Director of Product (June 2021 - February 2023)
Carputty was building a next-generation auto line of credit platform designed to provide fairer, more transparent vehicle financing through technology and data-driven underwriting.
The Business Context
Auto lending in 2021 was ripe for disruption. Traditional lenders relied heavily on stated income and credit scores, which often disadvantaged non-W2 workers like contractors, freelancers, and small business owners. Carputty's vision was to use actual bank data to make more accurate, bias-free lending decisions.
The challenge: How do you automate income verification at scale while maintaining accuracy and regulatory compliance?
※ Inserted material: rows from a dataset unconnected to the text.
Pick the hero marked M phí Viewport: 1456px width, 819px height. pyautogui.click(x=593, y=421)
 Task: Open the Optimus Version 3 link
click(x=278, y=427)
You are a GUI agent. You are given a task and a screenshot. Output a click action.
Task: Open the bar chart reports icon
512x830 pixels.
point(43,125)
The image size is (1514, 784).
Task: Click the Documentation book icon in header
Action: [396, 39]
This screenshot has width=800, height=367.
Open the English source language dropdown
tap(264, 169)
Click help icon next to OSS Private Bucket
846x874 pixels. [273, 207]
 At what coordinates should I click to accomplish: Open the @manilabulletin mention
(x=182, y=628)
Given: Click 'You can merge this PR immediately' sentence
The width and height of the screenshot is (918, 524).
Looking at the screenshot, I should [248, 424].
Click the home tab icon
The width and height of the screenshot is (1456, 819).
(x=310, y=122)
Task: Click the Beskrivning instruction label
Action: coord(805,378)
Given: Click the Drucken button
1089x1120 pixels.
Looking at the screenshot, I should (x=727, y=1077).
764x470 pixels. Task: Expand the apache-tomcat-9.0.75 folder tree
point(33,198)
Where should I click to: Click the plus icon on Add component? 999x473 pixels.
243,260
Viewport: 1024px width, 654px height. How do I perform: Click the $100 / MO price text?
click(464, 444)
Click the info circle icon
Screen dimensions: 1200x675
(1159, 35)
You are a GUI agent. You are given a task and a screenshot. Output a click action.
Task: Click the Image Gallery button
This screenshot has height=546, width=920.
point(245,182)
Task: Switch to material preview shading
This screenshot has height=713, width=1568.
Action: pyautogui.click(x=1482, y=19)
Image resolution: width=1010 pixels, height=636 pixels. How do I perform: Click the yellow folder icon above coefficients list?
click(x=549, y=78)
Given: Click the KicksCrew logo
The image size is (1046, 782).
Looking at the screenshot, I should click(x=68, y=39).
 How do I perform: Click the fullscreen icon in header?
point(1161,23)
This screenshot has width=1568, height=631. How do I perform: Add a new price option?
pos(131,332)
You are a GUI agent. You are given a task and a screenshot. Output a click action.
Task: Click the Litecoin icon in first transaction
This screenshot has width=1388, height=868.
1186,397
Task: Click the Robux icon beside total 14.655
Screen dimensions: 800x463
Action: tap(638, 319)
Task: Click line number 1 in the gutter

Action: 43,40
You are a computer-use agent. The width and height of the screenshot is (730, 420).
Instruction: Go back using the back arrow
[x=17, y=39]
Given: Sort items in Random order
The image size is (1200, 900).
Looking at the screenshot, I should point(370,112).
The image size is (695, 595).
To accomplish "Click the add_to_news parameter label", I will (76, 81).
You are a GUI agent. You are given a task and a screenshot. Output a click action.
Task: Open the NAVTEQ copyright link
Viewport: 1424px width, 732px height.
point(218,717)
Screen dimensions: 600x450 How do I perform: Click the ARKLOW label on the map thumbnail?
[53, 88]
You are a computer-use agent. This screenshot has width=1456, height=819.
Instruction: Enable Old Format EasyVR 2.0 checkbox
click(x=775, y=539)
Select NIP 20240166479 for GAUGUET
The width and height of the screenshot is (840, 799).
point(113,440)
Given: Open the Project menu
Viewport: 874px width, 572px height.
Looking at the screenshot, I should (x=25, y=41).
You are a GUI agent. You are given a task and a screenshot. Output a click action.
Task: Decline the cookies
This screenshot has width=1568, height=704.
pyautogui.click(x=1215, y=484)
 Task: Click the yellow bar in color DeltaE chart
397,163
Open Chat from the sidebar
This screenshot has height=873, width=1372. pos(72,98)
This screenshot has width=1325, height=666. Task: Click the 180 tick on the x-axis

The Manual Process Problem
When I arrived, Carputty's underwriting team was manually analyzing bank statements in Excel spreadsheets - a process that was:
Each application required 30-45 minutes of manual review
Different underwriters categorized income differently
Manual data entry and calculation mistakes were common
Growth required proportional headcount increases
Human judgment introduced potential for unconscious bias
This manual bottleneck was preventing Carputty from achieving their vision of fast, fair, automated lending decisions.
Building the AI Solution
Phase 1: Understanding the Domain
I spent weeks working alongside underwriters to understand exactly how they analyzed bank statements:
- •What patterns indicated reliable income vs. one-time deposits
- •How they handled irregular contractor payments
- •What red flags suggested inflated or fraudulent income claims
- •How regulatory requirements shaped their decision-making
Phase 2: Designing the ML Architecture
Working with our engineering team, I architected a solution that:
ML models identified income types from transaction descriptions and amounts
Low-confidence predictions were flagged for manual review
Underwriter corrections fed back into model training
Every decision was logged for regulatory compliance
Phase 3: Building the User Experience
The interface had to work for underwriters who weren't technical:
AI showed its best guess for each transaction
Underwriters could easily override incorrect categorizations
Visual cues showed which predictions to trust vs. review
Clear income calculations with supporting evidence
Technical Implementation
Data Pipeline
Plaid integration for direct bank data access and real-time transaction analysis
Real-time transaction categorization using NLP and pattern matching
Confidence scoring for automated vs. manual review routing
ML Models
Transaction classification based on description text and amount patterns
Debt-to-Income calculation and income stability analysis for non-traditional income
Fraud detection for unusual or suspicious patterns
Regulatory Compliance
Complete audit trails for all automated decisions
Human review requirements for edge cases
Documentation supporting fair lending practices
The Results
The impact was transformational for Carputty's operations:
From 30-45 minutes per application to 2-3 minutes for AI-reviewed cases
High-confidence cases required no human intervention
Complete straight-through processing for clear-cut cases
Business Impact
Enabled rapid scaling without proportional headcount increases
Improved consistency and reduced human error in income calculations
Positioned Carputty as technology leader in automated underwriting
Created competitive advantage for loan resale in secondary markets
Customer Experience
Dramatically reduced time from application to decision
More objective, data-driven loan approvals
Better outcomes for non-traditional income borrowers
Press Recognition
"By harnessing the power of AI, we provide an enhanced user experience and make finance decisions based solely on objective data, free from any influence of subjectivity, misaligned incentives, or biases."
— Patrick Bayliss, CEO, Carputty
Read full press release (September 2023)Strategic Lessons
Domain expertise is crucial
The solution only worked because I deeply understood the manual process first. You can't automate what you don't understand.
Human-AI collaboration beats pure automation
Rather than replacing underwriters, we augmented their capabilities - they could focus on complex cases while AI handled routine decisions.
Regulatory considerations shape product design
In financial services, compliance isn't an afterthought - it has to be built into the core architecture from day one.
Measurable impact drives adoption
Having clear productivity metrics made it easy to demonstrate value and get organizational buy-in for the new process.